Unfair Dismissal - Initial period of employment
Clause 19 of the Bill proposed to remove the qualifying period of service (2 years) for the purposes of ordinary unfair dismissal. This means employees will have the right to claim from day one of their employment.
The Amendment Paper suggests the Secretary of State will be able to “specify the maximum amount of the compensatory award available where an employment tribunal finds that an employee has been unfairly dismissed during the initial period of employment”. The amendment proposes to set the “initial period of employment” between 3 and 9 months, however the exact duration will be confirmed in future regulations.
If the amendment is accepted this means an employee who is dismissed within the first 3 – 9 months (exact duration to be specified) of service will have a cap applied to their compensatory award.
This amendment provides detail on the protection available to employees whilst they are within the initial period of employment that was missing from the original Bill. Essentially, the compensatory cap makes a lower maximum award available to those dismissed during the initial period of employment. This may offer some comfort to employers, however we await further details of the definition of “initial period of employment” in the coming regulations.
“Initial information period” relating to guaranteed hours
Clause 1 of the Bill proposed if a worker is under a zero-hours or minimum hours contract, the employer has an obligation to offer a “guaranteed hours contract”. The “guaranteed hours contract” will be based on the number of hours the employee worked during the previous “reference period”.
The Amendment Paper proposes to place a duty on employers to “ensure workers who have the potential to qualify for a guaranteed hours offer are aware of, and continue to have access to, certain information”. This information should be provided to workers who could reasonably be considered to be qualifying workers in any reference period.
The content of “certain information” for the purposes of this duty is unclear at present and shall be specified in upcoming regulations. We expect the information will need to brief workers about their rights to be offered guaranteed hours and notify them of any exceptions.

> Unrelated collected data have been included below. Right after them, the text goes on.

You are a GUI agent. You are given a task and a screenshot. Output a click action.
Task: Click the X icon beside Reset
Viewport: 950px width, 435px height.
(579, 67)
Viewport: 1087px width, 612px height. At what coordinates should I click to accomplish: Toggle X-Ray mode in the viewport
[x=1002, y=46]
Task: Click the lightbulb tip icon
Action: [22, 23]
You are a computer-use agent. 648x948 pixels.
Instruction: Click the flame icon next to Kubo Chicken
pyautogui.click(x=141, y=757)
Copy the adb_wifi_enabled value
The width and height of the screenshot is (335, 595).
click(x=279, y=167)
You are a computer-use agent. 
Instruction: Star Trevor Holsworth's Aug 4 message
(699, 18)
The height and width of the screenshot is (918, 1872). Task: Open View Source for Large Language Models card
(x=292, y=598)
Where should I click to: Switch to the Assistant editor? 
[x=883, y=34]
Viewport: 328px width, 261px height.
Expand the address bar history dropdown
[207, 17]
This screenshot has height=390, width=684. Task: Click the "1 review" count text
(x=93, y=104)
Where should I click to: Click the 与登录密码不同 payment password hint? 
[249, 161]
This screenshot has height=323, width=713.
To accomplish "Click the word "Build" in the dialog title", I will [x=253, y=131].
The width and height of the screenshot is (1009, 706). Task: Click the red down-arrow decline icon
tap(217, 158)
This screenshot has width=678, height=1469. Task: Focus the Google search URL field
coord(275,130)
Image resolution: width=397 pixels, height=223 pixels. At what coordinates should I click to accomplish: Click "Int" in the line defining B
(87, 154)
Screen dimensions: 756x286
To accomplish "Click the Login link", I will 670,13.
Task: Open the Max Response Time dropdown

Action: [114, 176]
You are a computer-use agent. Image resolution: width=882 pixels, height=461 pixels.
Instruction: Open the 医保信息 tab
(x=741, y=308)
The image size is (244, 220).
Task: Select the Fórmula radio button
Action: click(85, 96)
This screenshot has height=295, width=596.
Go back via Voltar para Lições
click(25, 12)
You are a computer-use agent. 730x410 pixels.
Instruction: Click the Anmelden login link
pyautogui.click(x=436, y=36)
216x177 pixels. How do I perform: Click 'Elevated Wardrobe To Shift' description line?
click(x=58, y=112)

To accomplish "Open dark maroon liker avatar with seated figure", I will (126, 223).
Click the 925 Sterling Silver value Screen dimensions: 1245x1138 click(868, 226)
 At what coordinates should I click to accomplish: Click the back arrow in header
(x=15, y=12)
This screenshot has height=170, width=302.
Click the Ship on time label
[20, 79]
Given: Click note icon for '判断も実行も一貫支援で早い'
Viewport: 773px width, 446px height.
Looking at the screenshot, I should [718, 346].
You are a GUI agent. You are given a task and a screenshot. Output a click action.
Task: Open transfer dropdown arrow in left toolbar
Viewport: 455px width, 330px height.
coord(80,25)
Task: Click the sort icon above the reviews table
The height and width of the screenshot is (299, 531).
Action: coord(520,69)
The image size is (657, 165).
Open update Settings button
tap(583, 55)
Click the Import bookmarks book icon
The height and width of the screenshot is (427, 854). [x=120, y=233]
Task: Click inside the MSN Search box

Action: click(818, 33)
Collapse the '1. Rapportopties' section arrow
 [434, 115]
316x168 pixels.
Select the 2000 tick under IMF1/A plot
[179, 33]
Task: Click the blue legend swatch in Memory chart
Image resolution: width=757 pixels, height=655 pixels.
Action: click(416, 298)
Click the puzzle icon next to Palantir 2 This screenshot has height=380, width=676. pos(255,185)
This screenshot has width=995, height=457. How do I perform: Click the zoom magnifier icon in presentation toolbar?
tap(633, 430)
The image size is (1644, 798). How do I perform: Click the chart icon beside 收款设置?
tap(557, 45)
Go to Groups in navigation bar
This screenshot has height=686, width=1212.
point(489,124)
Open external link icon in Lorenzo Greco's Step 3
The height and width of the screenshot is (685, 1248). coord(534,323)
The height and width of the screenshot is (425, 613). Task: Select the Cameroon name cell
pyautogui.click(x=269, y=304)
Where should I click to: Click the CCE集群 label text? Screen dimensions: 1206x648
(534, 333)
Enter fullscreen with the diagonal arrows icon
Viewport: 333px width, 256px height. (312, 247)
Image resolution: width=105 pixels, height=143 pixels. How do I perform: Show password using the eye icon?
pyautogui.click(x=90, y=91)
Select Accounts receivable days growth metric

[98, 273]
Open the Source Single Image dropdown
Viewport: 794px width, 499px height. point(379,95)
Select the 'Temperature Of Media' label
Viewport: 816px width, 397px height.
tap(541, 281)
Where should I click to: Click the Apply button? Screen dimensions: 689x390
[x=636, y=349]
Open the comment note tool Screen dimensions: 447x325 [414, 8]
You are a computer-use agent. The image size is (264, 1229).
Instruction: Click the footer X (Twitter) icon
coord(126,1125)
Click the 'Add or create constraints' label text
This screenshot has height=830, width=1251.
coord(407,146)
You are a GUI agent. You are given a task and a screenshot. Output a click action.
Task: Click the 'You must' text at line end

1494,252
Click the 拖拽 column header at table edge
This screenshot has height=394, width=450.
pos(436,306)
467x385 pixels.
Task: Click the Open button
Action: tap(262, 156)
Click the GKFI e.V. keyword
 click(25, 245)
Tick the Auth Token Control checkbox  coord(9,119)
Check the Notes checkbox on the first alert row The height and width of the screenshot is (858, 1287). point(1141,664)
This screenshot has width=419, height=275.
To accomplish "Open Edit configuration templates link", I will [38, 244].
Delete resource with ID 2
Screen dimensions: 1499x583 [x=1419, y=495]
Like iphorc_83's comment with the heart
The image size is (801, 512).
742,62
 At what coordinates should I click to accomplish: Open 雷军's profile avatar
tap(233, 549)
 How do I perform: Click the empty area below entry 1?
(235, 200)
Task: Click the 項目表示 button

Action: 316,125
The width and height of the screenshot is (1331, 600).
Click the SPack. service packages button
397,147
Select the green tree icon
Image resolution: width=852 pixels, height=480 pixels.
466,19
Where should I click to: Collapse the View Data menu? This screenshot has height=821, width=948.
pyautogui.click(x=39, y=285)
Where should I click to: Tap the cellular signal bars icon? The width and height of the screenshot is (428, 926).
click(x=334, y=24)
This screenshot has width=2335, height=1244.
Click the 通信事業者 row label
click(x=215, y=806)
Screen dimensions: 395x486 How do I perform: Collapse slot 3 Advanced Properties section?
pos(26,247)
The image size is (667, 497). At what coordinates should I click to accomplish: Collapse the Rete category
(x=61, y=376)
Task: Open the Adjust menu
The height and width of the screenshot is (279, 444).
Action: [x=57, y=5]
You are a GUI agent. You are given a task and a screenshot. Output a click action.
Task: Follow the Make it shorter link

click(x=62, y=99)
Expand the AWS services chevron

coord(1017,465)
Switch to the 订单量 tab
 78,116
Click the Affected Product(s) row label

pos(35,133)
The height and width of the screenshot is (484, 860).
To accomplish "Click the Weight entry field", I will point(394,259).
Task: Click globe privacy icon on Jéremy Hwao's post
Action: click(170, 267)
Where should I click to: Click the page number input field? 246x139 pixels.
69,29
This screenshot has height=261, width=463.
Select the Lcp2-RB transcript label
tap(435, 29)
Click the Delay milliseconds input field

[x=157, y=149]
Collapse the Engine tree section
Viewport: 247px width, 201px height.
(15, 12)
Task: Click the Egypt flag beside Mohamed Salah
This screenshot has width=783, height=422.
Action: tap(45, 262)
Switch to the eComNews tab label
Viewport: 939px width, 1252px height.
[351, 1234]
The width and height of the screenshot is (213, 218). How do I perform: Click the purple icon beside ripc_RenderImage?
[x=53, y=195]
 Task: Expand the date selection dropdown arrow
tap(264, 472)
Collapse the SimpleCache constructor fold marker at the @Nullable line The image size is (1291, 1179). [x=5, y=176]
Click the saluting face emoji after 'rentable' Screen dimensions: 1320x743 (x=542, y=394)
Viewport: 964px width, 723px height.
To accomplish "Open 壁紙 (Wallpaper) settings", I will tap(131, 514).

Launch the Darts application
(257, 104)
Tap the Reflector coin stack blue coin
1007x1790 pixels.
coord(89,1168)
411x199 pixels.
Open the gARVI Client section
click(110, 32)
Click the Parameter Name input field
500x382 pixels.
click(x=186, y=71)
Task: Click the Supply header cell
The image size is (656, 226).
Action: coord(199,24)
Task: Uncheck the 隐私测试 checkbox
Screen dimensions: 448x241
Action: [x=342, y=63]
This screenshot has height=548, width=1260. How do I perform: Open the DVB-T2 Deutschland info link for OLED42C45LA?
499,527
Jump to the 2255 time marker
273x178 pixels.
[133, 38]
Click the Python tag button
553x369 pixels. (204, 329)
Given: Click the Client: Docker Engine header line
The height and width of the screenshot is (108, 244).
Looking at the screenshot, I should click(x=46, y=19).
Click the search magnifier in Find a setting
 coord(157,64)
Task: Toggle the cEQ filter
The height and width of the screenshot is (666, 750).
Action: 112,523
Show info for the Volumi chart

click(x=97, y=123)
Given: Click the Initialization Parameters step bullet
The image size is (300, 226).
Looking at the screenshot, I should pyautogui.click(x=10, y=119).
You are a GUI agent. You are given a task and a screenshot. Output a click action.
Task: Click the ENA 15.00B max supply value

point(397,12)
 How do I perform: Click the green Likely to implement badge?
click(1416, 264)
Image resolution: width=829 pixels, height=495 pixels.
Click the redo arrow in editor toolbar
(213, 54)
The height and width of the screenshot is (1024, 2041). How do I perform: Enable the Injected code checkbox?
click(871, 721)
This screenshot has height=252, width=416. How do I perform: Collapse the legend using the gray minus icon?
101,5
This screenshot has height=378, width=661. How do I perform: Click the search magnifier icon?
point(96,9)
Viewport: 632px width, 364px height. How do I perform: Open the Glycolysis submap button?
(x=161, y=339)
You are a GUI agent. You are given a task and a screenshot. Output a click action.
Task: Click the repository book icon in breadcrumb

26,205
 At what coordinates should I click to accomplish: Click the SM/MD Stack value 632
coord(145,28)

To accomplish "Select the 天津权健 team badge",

This amendment suggests the duty on employers to provide information to potentially qualifying workers should be ongoing. The Amendment Paper states that once the “initial information period” ends, the worker should continue to have access to the specified information providing they are still employed and it could reasonably be considered that they might become a qualifying worker.
The proposed “initial information period” is 2 weeks starting from either:
- The worker's first day of employment.
- The date it is reasonable to consider they could become a qualifying worker.
- The day the provision comes into force, if a qualifying worker is already employed on that date.
Other key amendments
- Extension of Statutory Sick Pay provisions under the Bill to Northern Ireland, ensuring a unified approach to sick pay across the UK.
- Requirement for employers to include an explanation in their annual equality action plans how they are supporting workers experiencing menstrual problems/disorders.
- Clarification that trade unions must have a certificate of independence to access workplace provisions set out in Clause 46 of the Bill.
Non-government amendments
The following is a list of key non-government amendments proposed in the Amendment Paper:
- Render any non-disclosure provision in an agreement void if it prevents workers from making a disclosure about harassment under s.26 Equality Act 2010.
- Prohibit substitution clauses in contracts between employers and employees, workers or dependent contractors that allow the individual to appoint someone to do the work on their behalf.
- Double statutory family pay rates (maternity, paternity, adoption, shared parental and parental bereavement pay). Also extend paternity leave to 6 weeks. Leave can be taken up to 52 weeks after birth.
- Regulations imposed by the Secretary of State that require employers with a minimum of 250 employees to publish information regarding their parental leave and pay policies.